Of the critiques of CJIR, the most persistent one concerns the historical specificity of Jacobinism. For example, Cenk Saraçoğlu, in his excellent review, writes that he is not convinced by my interpretation of Jacobinism as ‘a novel regime of property relations that emerge[d] in opposition to capitalism’. Instead, he argues that social forms and institutions I associate with Jacobinism were ‘contingent elements within capitalist social formations’. Capitalism’s expansion did not happen in a unilinear fashion, but resulted ‘in various political and ideological manifestations across different temporal and spatial contexts’, of which Jacobinism was only one instance. ‘Modern republicanist notions, themes, and institutions associated with “Jacobinism” . . . emerge[d] contingently through class struggles, thereby contributing to the reproduction of a capitalist social formation at specific junctures in time and space’. Accordingly, Saraçoğlu contends that Ottoman and Turkish modernizations ‘unfolded within the framework of global capitalism, dictated by the imperatives of capital accumulation’; therefore, they can only be understood as an instance of the uneven and combined development of capitalism, rather than that of Jacobinism. These arguments also echo Klevis Kolasi’s critique that CJIR ‘mechanically separates Jacobinism from the history of capitalism, which is unnecessary or even counterproductive’. According to Kolasi, given that even CJIR itself acknowledges the continuity of extra-economic forms of compulsion and appropriation under capitalism, there is not much reason to see Jacobinism as a mode of modernization distinct from capitalism. In other words, non-market forms of modernization associated with Jacobinism can still be viewed as part of, rather than an alternative to, the unfolding of capitalist modernity. In a similar fashion, Pınar Bedirhanoğlu finds my argument regarding Jacobinism ‘bold but highly problematic’. She argues that capitalism and Jacobinism cannot be made sense of at the same level of analyses, implying that Jacobinism was not a distinctive alternative to capitalism, but has to be understood as integral to the development of capitalist social relations.

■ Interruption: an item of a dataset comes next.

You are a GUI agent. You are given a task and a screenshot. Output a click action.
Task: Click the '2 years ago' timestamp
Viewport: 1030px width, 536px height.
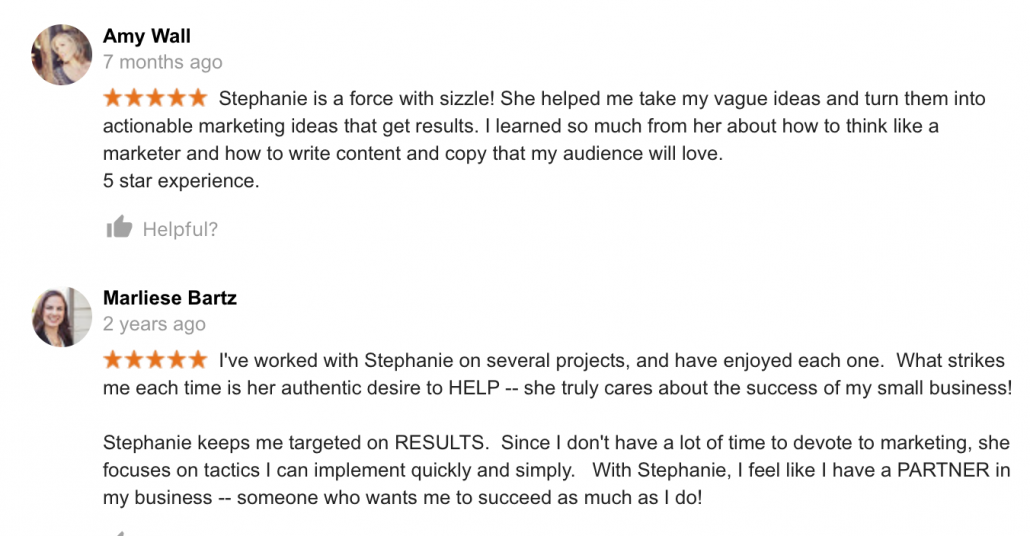(154, 324)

This skepticism toward understanding Jacobinism as a distinct regime of political economy is explicitly or otherwise rooted in a critique of my understanding of capitalism as market-dependence. Saraçoğlu explicitly raises this point, criticizing me for adopting a ‘pure’ notion of capitalism, which, in turn, according to him, forces me to read Jacobinism as a distinct non-capitalist path to modernity. Saraçoğlu writes that I tend to adopt an idealized conception of capitalism, that is, CJIR ‘portray[s] capitalism as a society entirely reliant on the market, where traditional extra-market mechanisms for subsistence and social reproduction are supplanted, and the imperatives of capital accumulation reign supreme’. According to Saraçoğlu, such an idealized view overlooks that capitalism has never manifested as a purely market-dependent society; rather, it has taken on diverse concrete forms across different temporal and spatial contexts, shaped by the specific integration of these non-commodified and extra-market domains into the logic of capital accumulation.
Instead of market-dependence, Saraçoğlu suggests conceptualizing ‘capitalism as a mode of production characterized by distinct class relations rooted in private ownership of the means of production, the exploitation of “free” labor, and the perpetual drive of capital for expansion’. This definition, according to him, does a better job in terms of registering that ‘extra-market mechanisms of social reproduction not only coexist with capitalist markets but also are indeed essential for sustaining capitalist relations’. Similarly, Klevis Kolasi and Alp Yücel Kaya find my conception of capitalism too narrow. For example, while endorsing the consequentialist interpretations of the transition to capitalism, Kolasi, following Neil Davidson’s definition, proposes that capitalism must be conceptualized more broadly, ‘not as a system of market compulsion, but as one of competitive accumulation based on wage-labor’. This would, according to Kolasi, capture the persistence of non-market social forms within capitalism more accurately, thereby enabling a better understanding of the heterogeneity of the uneven and combined development of capitalism.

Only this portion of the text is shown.